[Entries from a dataset]
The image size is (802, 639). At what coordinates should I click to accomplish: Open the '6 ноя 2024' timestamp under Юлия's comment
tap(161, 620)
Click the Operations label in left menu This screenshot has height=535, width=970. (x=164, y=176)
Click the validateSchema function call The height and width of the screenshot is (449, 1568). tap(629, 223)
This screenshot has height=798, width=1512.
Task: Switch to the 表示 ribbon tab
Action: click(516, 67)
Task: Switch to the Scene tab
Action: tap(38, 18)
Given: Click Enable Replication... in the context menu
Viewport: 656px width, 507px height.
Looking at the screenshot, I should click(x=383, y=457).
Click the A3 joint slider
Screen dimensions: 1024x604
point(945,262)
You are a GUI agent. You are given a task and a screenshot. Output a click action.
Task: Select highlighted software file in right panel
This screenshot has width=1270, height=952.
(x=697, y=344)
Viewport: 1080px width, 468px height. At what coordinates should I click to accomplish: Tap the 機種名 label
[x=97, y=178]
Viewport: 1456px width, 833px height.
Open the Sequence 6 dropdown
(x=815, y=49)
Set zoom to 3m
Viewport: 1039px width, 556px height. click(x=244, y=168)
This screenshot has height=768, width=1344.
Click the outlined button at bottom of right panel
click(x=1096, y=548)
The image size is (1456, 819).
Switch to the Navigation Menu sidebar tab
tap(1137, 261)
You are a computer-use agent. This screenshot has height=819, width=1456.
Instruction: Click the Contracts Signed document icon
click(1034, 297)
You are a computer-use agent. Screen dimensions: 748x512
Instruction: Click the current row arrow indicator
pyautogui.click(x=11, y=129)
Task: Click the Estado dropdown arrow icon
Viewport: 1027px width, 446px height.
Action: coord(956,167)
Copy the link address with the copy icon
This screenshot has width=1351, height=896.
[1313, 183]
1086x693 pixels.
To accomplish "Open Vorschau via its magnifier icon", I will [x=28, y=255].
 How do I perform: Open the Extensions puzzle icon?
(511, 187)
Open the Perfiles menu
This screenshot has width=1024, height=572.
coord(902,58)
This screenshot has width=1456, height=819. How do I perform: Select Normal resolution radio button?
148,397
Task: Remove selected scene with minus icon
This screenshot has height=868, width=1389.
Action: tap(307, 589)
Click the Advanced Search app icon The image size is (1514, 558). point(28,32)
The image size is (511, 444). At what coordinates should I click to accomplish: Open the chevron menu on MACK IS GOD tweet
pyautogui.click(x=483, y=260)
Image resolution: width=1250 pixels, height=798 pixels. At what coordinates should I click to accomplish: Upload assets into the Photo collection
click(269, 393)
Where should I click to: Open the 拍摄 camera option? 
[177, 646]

▸ **WHAT IS REQUIRED**
Present every line above, from the first one down to the line containing "click(1034, 297)", as a Markdown table with a Row column giving each line's number and a Line column holding the line itself, leaving out blank lines.

▸ **OUTPUT OF THE EXERCISE**
| Row | Line |
|---|---|
| 1 | The image size is (802, 639). At what coordinates should I click to accomplish: Open the '6 ноя 2024' timestamp under Юлия's comment |
| 2 | tap(161, 620) |
| 3 | Click the Operations label in left menu This screenshot has height=535, width=970. (x=164, y=176) |
| 4 | Click the validateSchema function call The height and width of the screenshot is (449, 1568). tap(629, 223) |
| 5 | This screenshot has height=798, width=1512. |
| 6 | Task: Switch to the 表示 ribbon tab |
| 7 | Action: click(516, 67) |
| 8 | Task: Switch to the Scene tab |
| 9 | Action: tap(38, 18) |
| 10 | Given: Click Enable Replication... in the context menu |
| 11 | Viewport: 656px width, 507px height. |
| 12 | Looking at the screenshot, I should click(x=383, y=457). |
| 13 | Click the A3 joint slider |
| 14 | Screen dimensions: 1024x604 |
| 15 | point(945,262) |
| 16 | You are a GUI agent. You are given a task and a screenshot. Output a click action. |
| 17 | Task: Select highlighted software file in right panel |
| 18 | This screenshot has width=1270, height=952. |
| 19 | (x=697, y=344) |
| 20 | Viewport: 1080px width, 468px height. At what coordinates should I click to accomplish: Tap the 機種名 label |
| 21 | [x=97, y=178] |
| 22 | Viewport: 1456px width, 833px height. |
| 23 | Open the Sequence 6 dropdown |
| 24 | (x=815, y=49) |
| 25 | Set zoom to 3m |
| 26 | Viewport: 1039px width, 556px height. click(x=244, y=168) |
| 27 | This screenshot has height=768, width=1344. |
| 28 | Click the outlined button at bottom of right panel |
| 29 | click(x=1096, y=548) |
| 30 | The image size is (1456, 819). |
| 31 | Switch to the Navigation Menu sidebar tab |
| 32 | tap(1137, 261) |
| 33 | You are a computer-use agent. This screenshot has height=819, width=1456. |
| 34 | Instruction: Click the Contracts Signed document icon |
| 35 | click(1034, 297) |